Texte extrait:
_____

Entre deuil et groove, Thundercat livre un mini-album gorgé de funk introspectif et languissant et nous dévoile une métaphysique qui interroge plus qu’elle ne donne de réponse.
Herbie Hancock, Flying Lotus, le saxophoniste Kamasi Washington, le pianiste de jazz Denis Hamm ou encore le multi-instrumentiste Miguel Atwood-Ferguson. Le casting du nouveau projet de Stephen Bruner alias Thundecat, intitulé The Beyond / Where The Giants Roam est impressionnant. Il faut dire que le jeune bassiste virtuose a déjà roulé sa bosse et collaboré avec des artistes tels que Kendrick Lamar (sur l’album To Pimp a Butterfly), Taylor McFerrin, Erykah Badu ou justement Flying Lotus.
Composé de six titres, son mini-album paru chez Brainfeeder, qui fait suite à The Golden Age of Apocalypse en 2011 et à Apocalypse en 2013, est un disque intime, voire habité, qui invite ses auditeurs au recueillement et à la méditation. De sa voix douce et diaphane, Thundercat invoque l’absence et le deuil suite à la disparition d’un ami (son collaborateur Austin Peralta) et porte un regard sur le cycle de la vie et notre vulnérabilité.

_____

Données fournies:
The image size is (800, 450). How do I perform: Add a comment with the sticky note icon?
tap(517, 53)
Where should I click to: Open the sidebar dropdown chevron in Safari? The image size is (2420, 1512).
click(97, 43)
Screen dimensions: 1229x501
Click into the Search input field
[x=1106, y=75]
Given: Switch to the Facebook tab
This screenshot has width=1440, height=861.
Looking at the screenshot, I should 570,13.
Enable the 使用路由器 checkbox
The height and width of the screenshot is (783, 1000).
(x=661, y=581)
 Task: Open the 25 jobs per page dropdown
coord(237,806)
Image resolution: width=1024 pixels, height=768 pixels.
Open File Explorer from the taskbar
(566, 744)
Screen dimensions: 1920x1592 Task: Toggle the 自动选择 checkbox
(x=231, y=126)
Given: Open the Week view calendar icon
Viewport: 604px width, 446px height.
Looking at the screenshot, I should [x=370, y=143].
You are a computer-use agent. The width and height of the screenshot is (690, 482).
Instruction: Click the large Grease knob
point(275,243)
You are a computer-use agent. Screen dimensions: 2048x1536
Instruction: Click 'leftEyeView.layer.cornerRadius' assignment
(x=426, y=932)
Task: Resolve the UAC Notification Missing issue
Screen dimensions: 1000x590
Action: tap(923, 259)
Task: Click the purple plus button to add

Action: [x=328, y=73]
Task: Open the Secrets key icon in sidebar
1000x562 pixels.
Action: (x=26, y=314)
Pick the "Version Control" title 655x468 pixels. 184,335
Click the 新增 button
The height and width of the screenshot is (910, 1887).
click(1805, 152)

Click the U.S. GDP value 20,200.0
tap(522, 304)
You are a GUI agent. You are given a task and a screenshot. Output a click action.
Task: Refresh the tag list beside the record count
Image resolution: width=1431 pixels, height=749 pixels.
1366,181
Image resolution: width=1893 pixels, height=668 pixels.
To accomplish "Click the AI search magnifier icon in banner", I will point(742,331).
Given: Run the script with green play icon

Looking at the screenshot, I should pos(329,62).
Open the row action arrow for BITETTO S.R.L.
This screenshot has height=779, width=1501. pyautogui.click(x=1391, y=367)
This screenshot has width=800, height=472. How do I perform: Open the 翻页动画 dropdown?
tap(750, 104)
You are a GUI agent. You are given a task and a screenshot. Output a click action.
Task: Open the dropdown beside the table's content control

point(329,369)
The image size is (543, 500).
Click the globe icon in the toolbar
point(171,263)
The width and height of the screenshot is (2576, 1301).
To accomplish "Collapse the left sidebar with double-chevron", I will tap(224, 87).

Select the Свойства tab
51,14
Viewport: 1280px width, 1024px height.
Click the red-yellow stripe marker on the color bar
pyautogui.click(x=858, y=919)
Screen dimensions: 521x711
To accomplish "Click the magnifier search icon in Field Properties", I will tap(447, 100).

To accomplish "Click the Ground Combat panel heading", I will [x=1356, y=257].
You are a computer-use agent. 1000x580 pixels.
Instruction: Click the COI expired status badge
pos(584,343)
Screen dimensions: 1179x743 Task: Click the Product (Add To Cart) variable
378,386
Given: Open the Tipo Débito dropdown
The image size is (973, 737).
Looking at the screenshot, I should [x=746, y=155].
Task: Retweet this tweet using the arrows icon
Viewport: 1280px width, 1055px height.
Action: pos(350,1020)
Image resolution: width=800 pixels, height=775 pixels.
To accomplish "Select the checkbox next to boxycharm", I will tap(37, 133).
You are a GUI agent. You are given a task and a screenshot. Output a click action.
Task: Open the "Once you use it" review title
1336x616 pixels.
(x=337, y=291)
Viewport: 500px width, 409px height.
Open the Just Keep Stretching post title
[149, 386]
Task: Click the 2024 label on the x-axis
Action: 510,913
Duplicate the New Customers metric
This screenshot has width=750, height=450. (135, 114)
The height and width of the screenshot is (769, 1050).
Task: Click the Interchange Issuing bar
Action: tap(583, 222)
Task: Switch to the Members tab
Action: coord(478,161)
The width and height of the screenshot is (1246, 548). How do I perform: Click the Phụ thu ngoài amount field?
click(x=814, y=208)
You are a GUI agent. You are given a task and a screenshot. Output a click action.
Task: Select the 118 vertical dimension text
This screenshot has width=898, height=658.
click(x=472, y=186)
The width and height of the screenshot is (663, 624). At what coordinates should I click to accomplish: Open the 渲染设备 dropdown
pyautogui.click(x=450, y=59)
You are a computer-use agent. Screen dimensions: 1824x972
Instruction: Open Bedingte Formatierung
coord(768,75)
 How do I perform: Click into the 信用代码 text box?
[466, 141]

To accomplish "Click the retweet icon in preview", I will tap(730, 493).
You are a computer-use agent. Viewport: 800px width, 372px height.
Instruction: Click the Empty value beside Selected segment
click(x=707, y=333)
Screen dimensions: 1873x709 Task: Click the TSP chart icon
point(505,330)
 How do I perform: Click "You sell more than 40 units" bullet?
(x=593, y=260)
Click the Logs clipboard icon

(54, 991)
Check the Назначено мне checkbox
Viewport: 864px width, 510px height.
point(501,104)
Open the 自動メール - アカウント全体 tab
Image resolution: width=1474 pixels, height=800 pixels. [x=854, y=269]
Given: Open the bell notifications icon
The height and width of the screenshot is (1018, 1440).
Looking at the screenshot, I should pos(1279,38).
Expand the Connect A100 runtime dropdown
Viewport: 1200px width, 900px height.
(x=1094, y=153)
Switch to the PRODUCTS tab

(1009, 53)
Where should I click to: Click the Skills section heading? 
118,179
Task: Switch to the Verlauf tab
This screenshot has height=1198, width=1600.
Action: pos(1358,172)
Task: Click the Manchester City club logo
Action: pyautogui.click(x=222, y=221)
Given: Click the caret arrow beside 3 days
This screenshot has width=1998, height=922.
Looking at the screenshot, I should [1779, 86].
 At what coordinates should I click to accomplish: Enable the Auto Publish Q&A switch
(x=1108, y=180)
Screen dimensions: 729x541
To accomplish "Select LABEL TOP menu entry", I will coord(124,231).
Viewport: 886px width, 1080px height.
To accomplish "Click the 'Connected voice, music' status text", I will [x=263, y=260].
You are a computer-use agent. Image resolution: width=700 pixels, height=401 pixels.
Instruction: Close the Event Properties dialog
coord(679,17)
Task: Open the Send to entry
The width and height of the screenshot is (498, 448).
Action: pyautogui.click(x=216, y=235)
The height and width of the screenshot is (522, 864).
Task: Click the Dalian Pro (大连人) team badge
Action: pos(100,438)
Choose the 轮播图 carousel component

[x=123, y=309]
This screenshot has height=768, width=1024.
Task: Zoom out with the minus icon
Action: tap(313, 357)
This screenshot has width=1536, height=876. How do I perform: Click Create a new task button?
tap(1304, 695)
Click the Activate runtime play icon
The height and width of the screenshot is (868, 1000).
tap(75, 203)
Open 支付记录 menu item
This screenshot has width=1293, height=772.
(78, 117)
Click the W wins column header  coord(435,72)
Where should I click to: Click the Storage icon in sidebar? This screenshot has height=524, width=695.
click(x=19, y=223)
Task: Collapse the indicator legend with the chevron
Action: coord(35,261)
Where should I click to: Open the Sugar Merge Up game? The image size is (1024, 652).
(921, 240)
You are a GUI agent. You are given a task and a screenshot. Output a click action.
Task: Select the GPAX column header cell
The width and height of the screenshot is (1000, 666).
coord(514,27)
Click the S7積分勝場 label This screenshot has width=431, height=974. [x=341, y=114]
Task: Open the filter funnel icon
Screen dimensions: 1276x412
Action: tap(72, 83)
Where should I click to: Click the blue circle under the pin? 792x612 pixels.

_____

Consignes:
**a.** Indiquez si chacune des affirmations suivantes concorde avec le texte extrait, en répondant par oui ou par non et en citant mot pour mot les termes qui le montrent : (i) le mini-album compte six titres ; (ii) The Golden Age of Apocalypse est sorti en 2013 ; (iii) Kendrick Lamar fait partie des artistes avec lesquels le bassiste a collaboré.
**b.** Mettez à jour le passage du texte extrait qui va de « Herbie Hancock, Flying » jusqu'à « justement Flying Lotus. », en y remplaçant « impressionnant » par « remarquable ».

Réponses:
**a.**
(i) Oui : « Composé de six titres ».
(ii) Non : « The Golden Age of Apocalypse en 2011 ».
(iii) Oui : « collaboré avec des artistes tels que Kendrick Lamar ».

**b.**
Herbie Hancock, Flying Lotus, le saxophoniste Kamasi Washington, le pianiste de jazz Denis Hamm ou encore le multi-instrumentiste Miguel Atwood-Ferguson. Le casting du nouveau projet de Stephen Bruner alias Thundecat, intitulé The Beyond / Where The Giants Roam est remarquable. Il faut dire que le jeune bassiste virtuose a déjà roulé sa bosse et collaboré avec des artistes tels que Kendrick Lamar (sur l’album To Pimp a Butterfly), Taylor McFerrin, Erykah Badu ou justement Flying Lotus.